According to Paula Mitchell Marks (the historian), he worked “to ensure equal opportunity for his Mexican and German constituents, to foster fair and liberal laws for land acquisition and ownership, to develop transportation and other internal state improvements, to provide protection for the frontier, and to ensure a fair and efficient judicial system”.

Marks goes on to say that Maverick did not support a War between the States, but, seeing that the conflict was inevitable, threw his support behind the Confederacy.  During the Civil War, he was elected Chief Justice of Bexar County and served a second term as San Antonio mayor. “After the War, he received a presidential pardon and was active in attempts to combat the radical Republican regime in Reconstruction Texas.”

Which reminds me… back to the word for which he stands—maverick:  During his hopping about from Alabama to Texas, Samuel Maverick left a herd of unbranded cows roaming the countryside. It was this wandering herd that gave rise to the term maverick.

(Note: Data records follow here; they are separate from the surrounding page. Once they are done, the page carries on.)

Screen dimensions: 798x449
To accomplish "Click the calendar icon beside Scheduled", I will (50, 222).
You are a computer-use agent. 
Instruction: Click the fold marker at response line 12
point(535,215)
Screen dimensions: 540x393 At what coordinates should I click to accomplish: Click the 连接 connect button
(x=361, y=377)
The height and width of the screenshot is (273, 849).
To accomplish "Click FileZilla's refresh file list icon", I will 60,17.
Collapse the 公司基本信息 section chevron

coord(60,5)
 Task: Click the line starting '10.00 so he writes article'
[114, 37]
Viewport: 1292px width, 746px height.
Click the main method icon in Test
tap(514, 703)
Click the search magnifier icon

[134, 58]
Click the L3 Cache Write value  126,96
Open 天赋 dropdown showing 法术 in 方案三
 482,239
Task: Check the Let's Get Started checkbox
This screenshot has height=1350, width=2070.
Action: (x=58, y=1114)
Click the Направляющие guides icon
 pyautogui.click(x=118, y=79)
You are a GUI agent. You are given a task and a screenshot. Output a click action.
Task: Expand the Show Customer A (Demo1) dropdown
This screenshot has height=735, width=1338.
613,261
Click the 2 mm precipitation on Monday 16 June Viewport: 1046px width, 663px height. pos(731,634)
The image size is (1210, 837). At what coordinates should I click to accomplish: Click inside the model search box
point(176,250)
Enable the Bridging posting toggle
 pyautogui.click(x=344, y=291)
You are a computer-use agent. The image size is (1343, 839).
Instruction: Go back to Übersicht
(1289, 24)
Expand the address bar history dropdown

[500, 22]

Can’t you just imagine some cowpoke like Clint Eastwood riding the range and coming across a little unmarked ‘dogie’.  “Oh that’s just a Maverick,” he’d say to his partner, “sling the little feller over yur saddle, Routy. We’ll take him home and brand him.”

It wasn’t long, folks, til the word ‘maverick’ became the generic term for an unbranded cow. How an unbranded cow then evolved into a free/independent thinking human is unclear; because, by dictionary definition, a maverick is an independent thinker, or an unbranded calf that’s free pickings.

Which brings me back to my original thoughts—although they might have seemed a bit murky at the onset: What part of the Republican Presidential Candidate, John McCain, is unbranded?  And what part of his brain is thinking freely?

By all counts, the man didn’t even select Sarah Palin for his running mate–he wanted Lieberman, his buddy but caved in to advisers. This cave-in thing seems like a pattern, folks. The worst was to Bush about torturing prisoners. I guess pandering to the religious right was pretty bad, too.   Enough, I say!

John McCain may have once roamed the Washington range unbranded, but that was a long time ago.  He’s done been slung over the saddle and corralled in the bosom of the Republican Party.  Heck, the dude voted with Bush 100% of the time in 2008.

I don’t see a free thinker.   I don’t even see an unbranded calf.  Do I have to tell you where I see that big fat ‘R’?

Happy tales,

Laura signing off

p.s. Hold onto your fate, folks!  it’s gonna be a rough ride.